Por favor, reescreva somente as linhas entre a que contém "The height and width of the screenshot is (580, 781)." e a que contém "y-tick-label: 0.1 is", inclusive, trocando "Find" por "Locate" e mantendo todo o resto igual.

» Dados de origem
━━━━━━━━━━

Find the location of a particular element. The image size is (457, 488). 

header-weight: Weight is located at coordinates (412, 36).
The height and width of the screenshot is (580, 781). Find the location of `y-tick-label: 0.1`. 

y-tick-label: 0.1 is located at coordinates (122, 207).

━━━━━━━━━━

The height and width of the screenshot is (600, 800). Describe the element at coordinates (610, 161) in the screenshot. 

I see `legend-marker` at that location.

━━━━━━━━━━

» Resolução detalhada
The height and width of the screenshot is (580, 781). Locate the location of `y-tick-label: 0.1`. 

y-tick-label: 0.1 is located at coordinates (122, 207).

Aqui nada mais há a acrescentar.